Девушке хотелось как-то возразить своему собеседнику, иначе, она понимала, разговор вновь вернется в прежнее русло.
– Нет, «ничего» должно выглядеть иначе.
– А как же?
– Ничего – это что-то серое, липкое, тягучее и влажное.
Глеб с удивлением посмотрел на свою спутницу. Подобное определение никогда не приходило ему в голову.
– А почему именно серое?
– Ну как же… В черном цвете есть какое-то чувство.
– Да, в нем присутствует страх, – согласился Глеб.
– Я бы не назвала это страхом, скорее ужасом.
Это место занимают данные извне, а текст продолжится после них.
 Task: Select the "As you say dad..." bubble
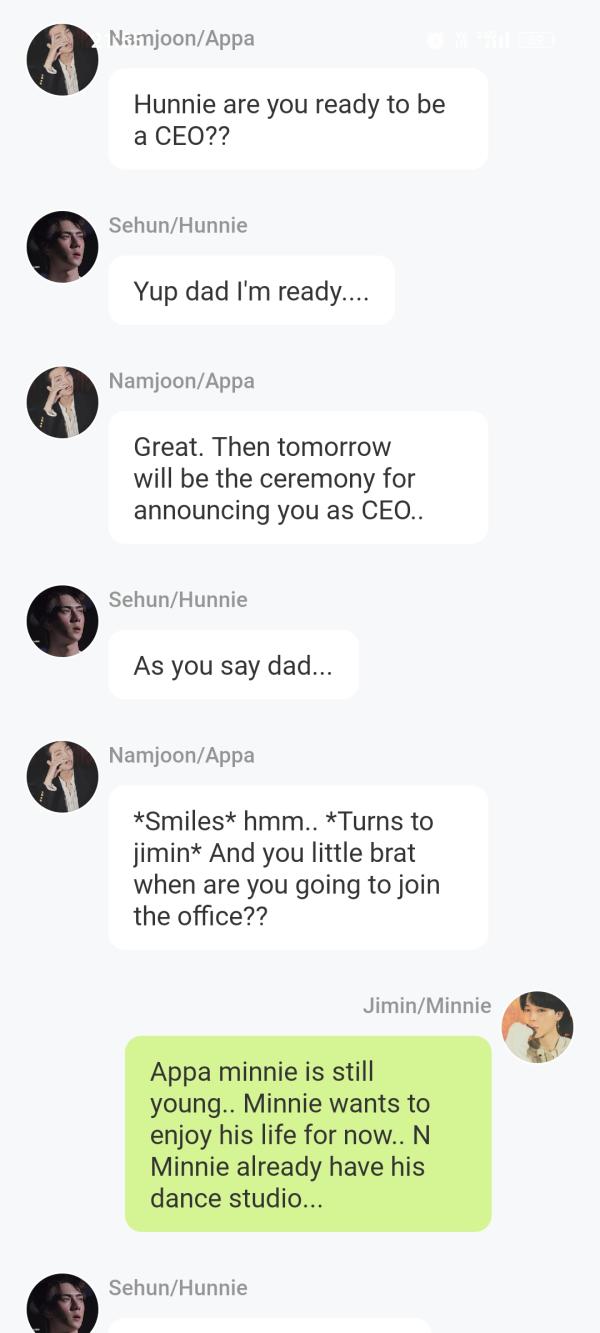233,665
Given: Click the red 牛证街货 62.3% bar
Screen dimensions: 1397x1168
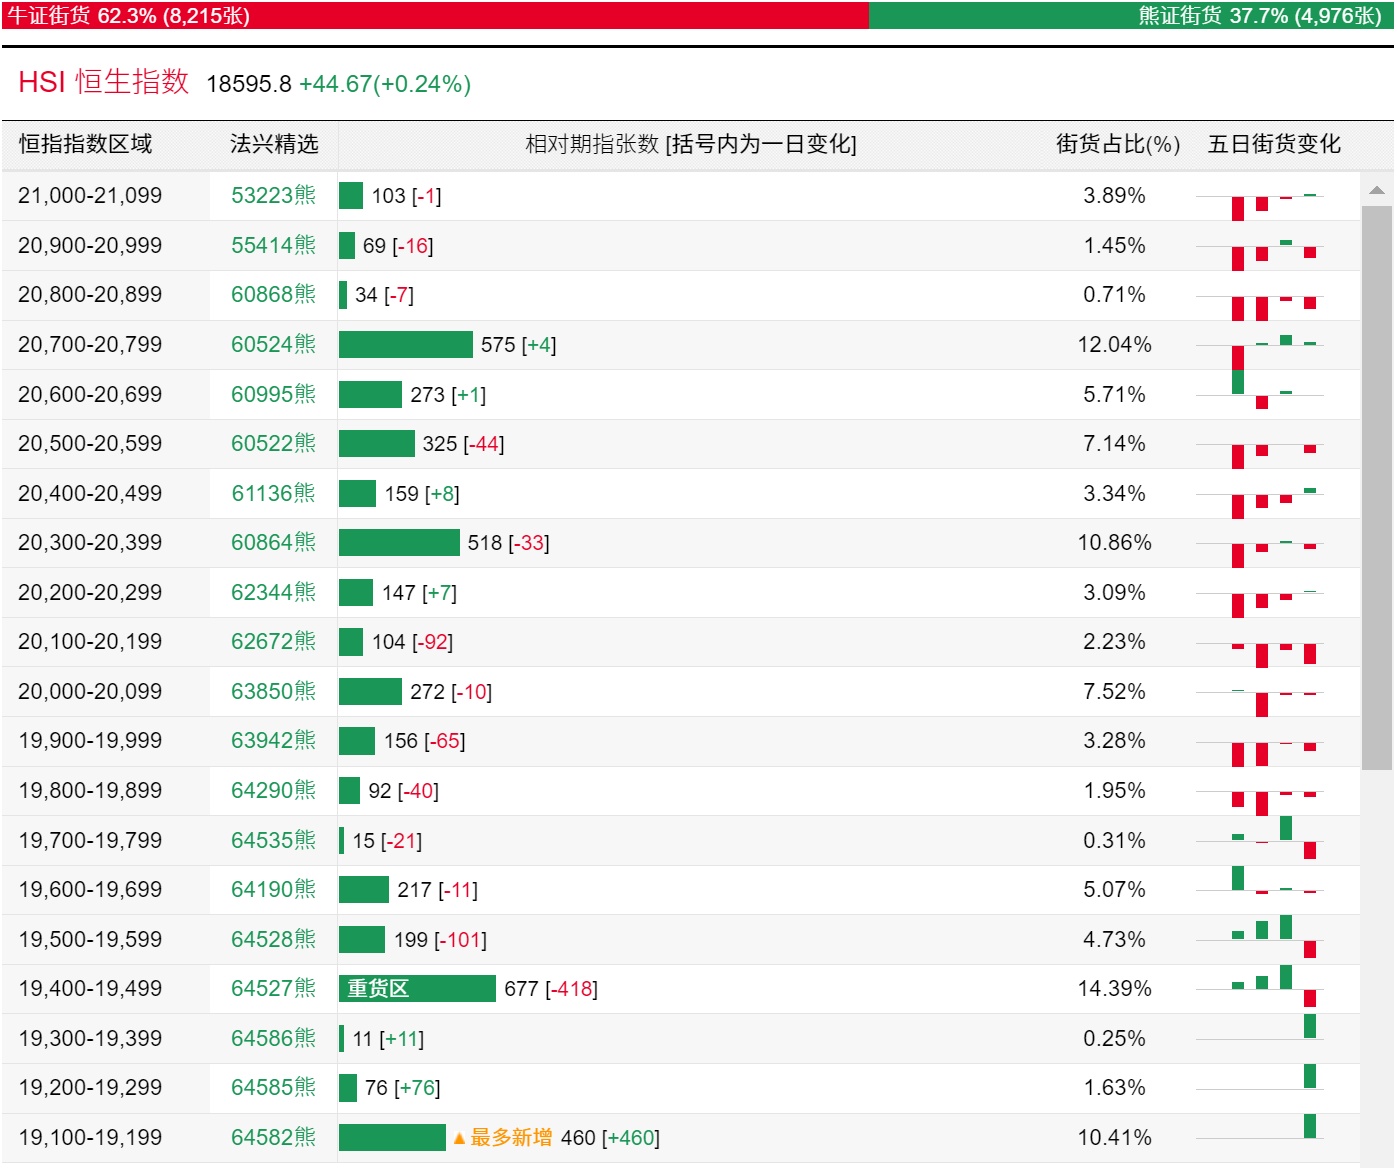Looking at the screenshot, I should pyautogui.click(x=435, y=16).
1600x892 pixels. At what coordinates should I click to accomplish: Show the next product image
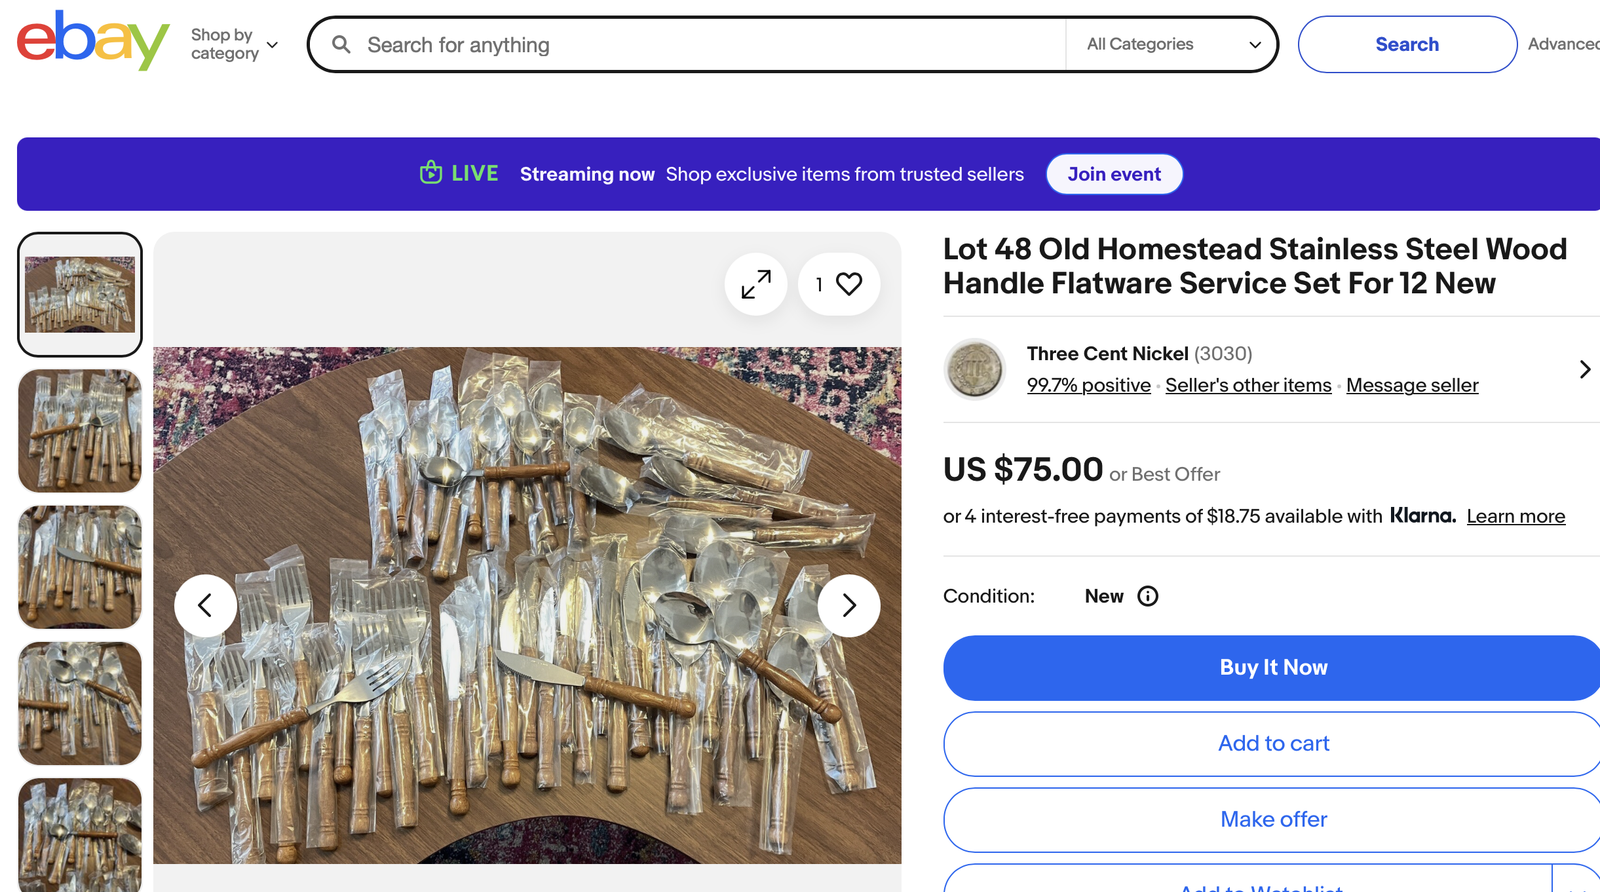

Потому что страшиться можно чего-то естественного, известного тебе, – полуприкрыв глаза, продолжала девушка, – а ужас – он беспричинен. Ты не знаешь, с какой стороны придет опасность. А липкое – потому, что этот ужас обволакивает тебя со всех сторон.
– А почему влажное?
– Потому что ночью всегда влажно.
– Даже если ты находишься дома?
– Нет. Ужас всегда подступает на улице. Он прячется там, за окном, – девушка указала пальцем в подрагивающую за стеклом черноту.
– А чтобы ничего не бояться, нужно выпить, – нашелся Глеб.
Теперь он уже чувствовал себя свободнее, не так напряженно. Он успел привыкнуть к Наталье и больше ее не стеснялся. Странное дело – стеснительность он испытывал только в женском обществе, в мужском же – никогда. Скорее всего, здесь сказывалось желание быть везде первым. Если в мужском обществе это желание легко реализовывалось, то среди женщин он терялся, потому что их занимали другие интересы и проблемы, совсем иные, чем его.